=== Available data ===

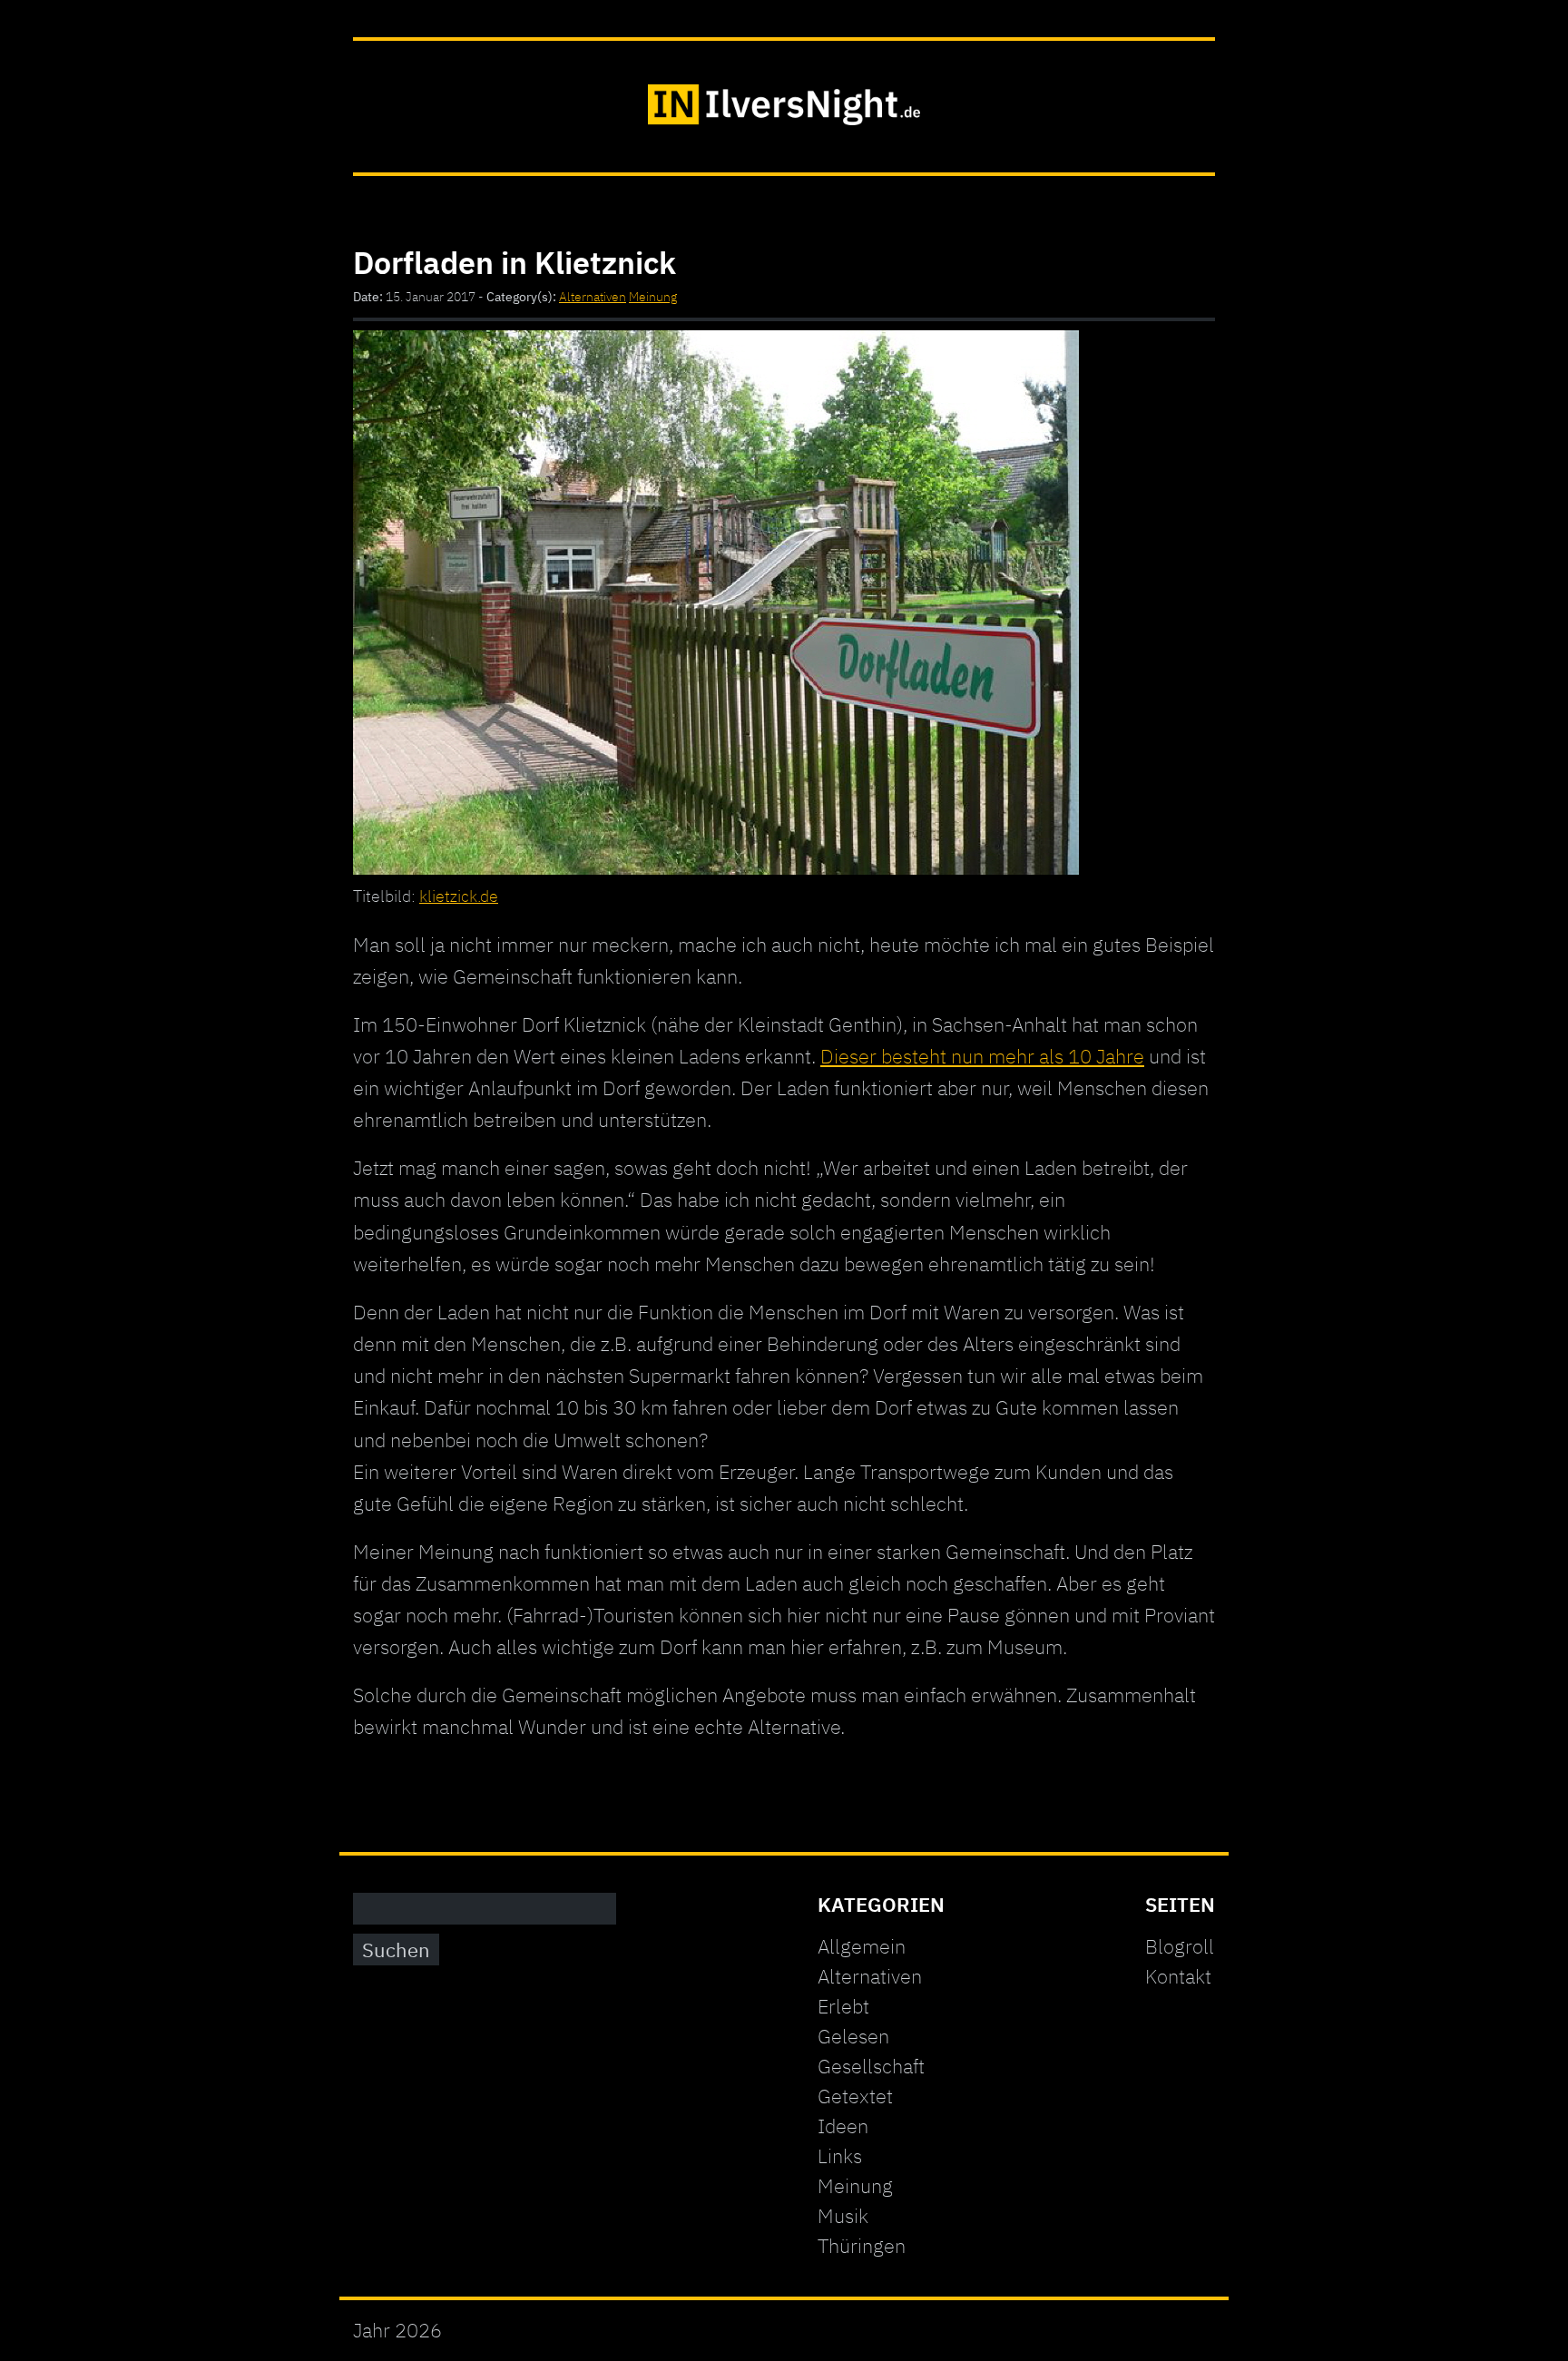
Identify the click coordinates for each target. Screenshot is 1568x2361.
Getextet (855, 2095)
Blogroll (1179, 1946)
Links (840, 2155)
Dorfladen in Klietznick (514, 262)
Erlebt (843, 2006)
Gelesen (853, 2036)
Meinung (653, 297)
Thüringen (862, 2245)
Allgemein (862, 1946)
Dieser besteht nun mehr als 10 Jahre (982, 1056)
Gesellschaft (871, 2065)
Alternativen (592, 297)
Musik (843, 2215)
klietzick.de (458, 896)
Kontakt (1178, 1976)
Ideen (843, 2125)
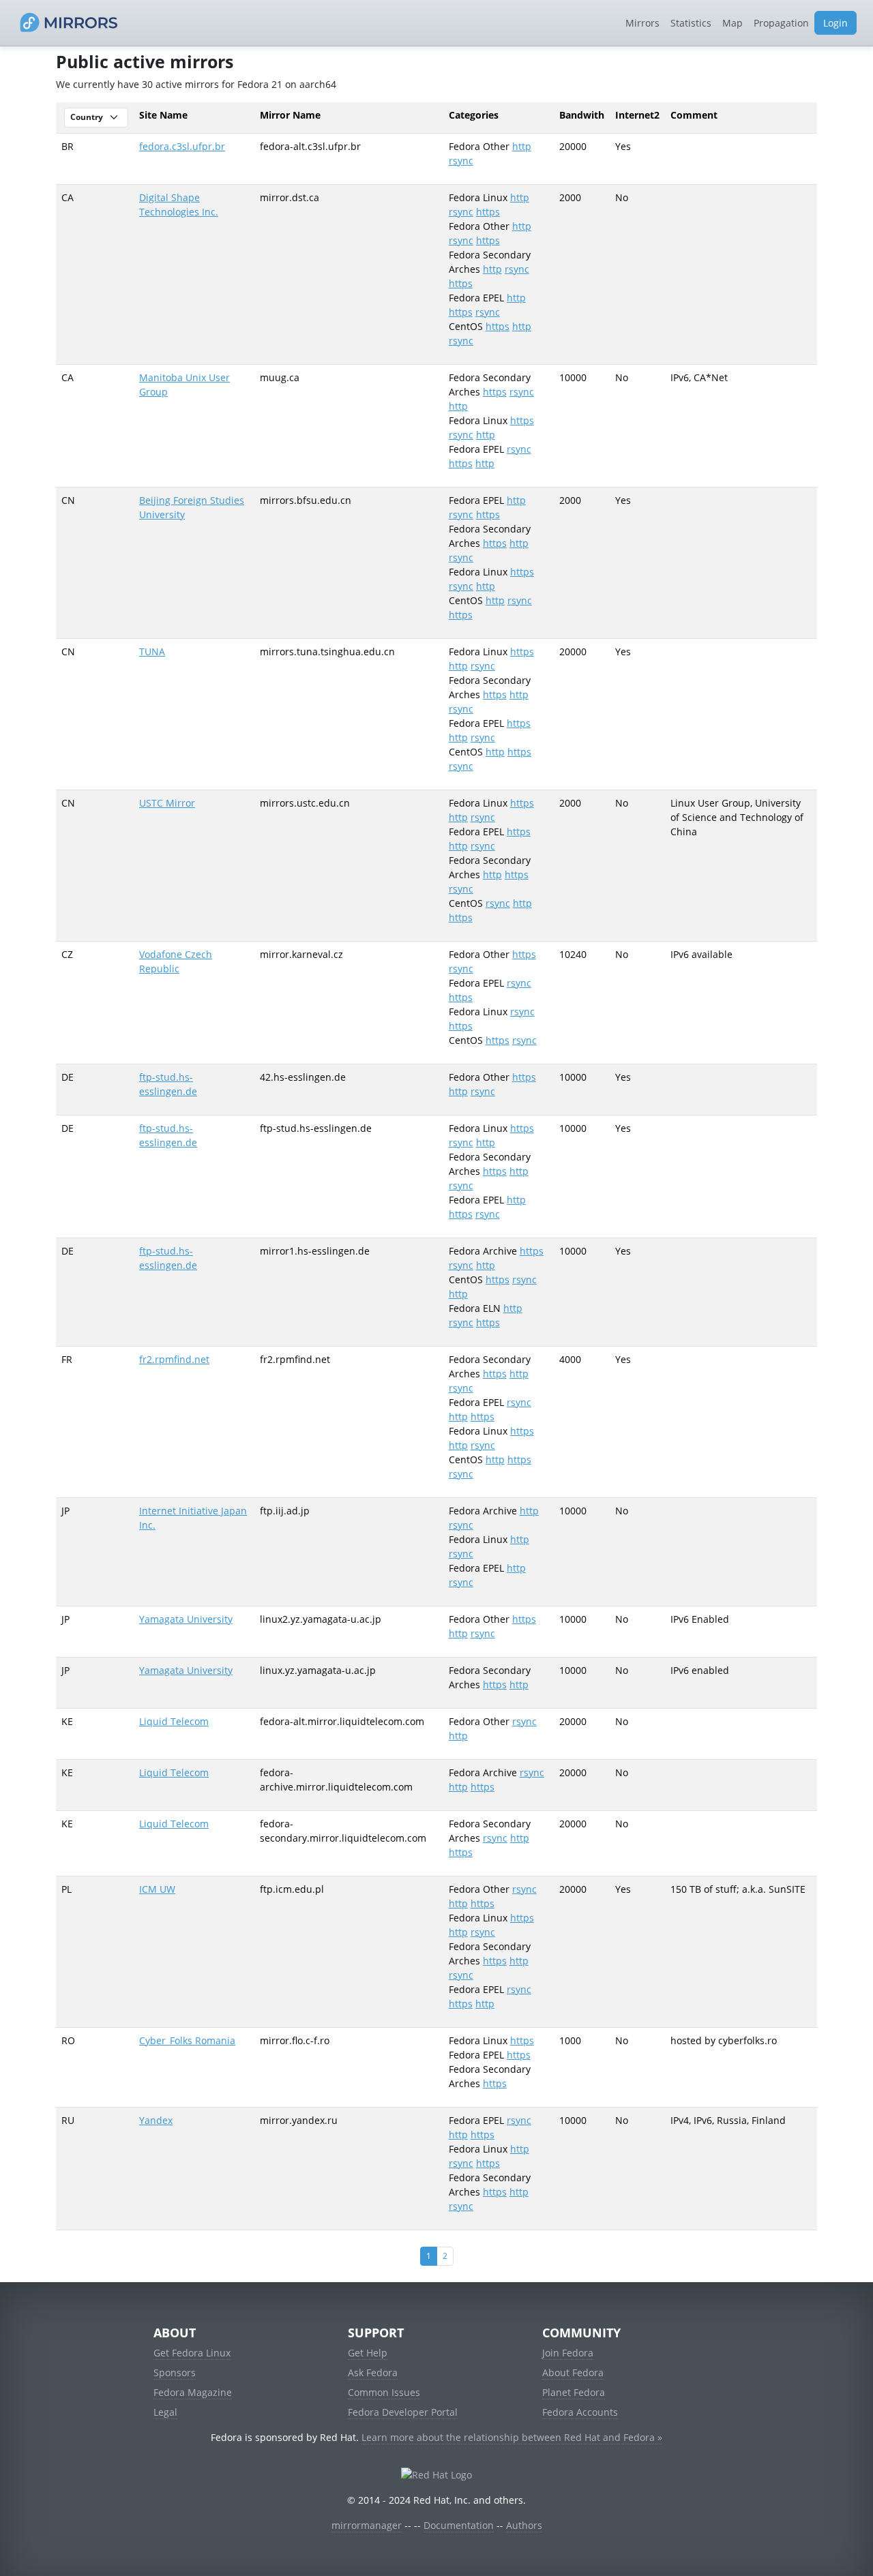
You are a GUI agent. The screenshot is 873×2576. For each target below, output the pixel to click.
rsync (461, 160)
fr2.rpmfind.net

===

Your answer should be an exact copy of the entries above, with no images included.

Identify the click coordinates for each target. Screenshot is 1568x2361.
Getextet (855, 2095)
Blogroll (1179, 1946)
Links (840, 2155)
Dorfladen in Klietznick (514, 262)
Erlebt (843, 2006)
Gelesen (853, 2036)
Meinung (653, 297)
Thüringen (862, 2245)
Allgemein (862, 1946)
Dieser besteht nun mehr als 10 Jahre (982, 1056)
Gesellschaft (871, 2065)
Alternativen (592, 297)
Musik (843, 2215)
klietzick.de (458, 896)
Kontakt (1178, 1976)
Ideen (843, 2125)
You are a GUI agent. The screenshot is 873×2576. For each target below, output the pixel to click.
rsync (461, 160)
fr2.rpmfind.net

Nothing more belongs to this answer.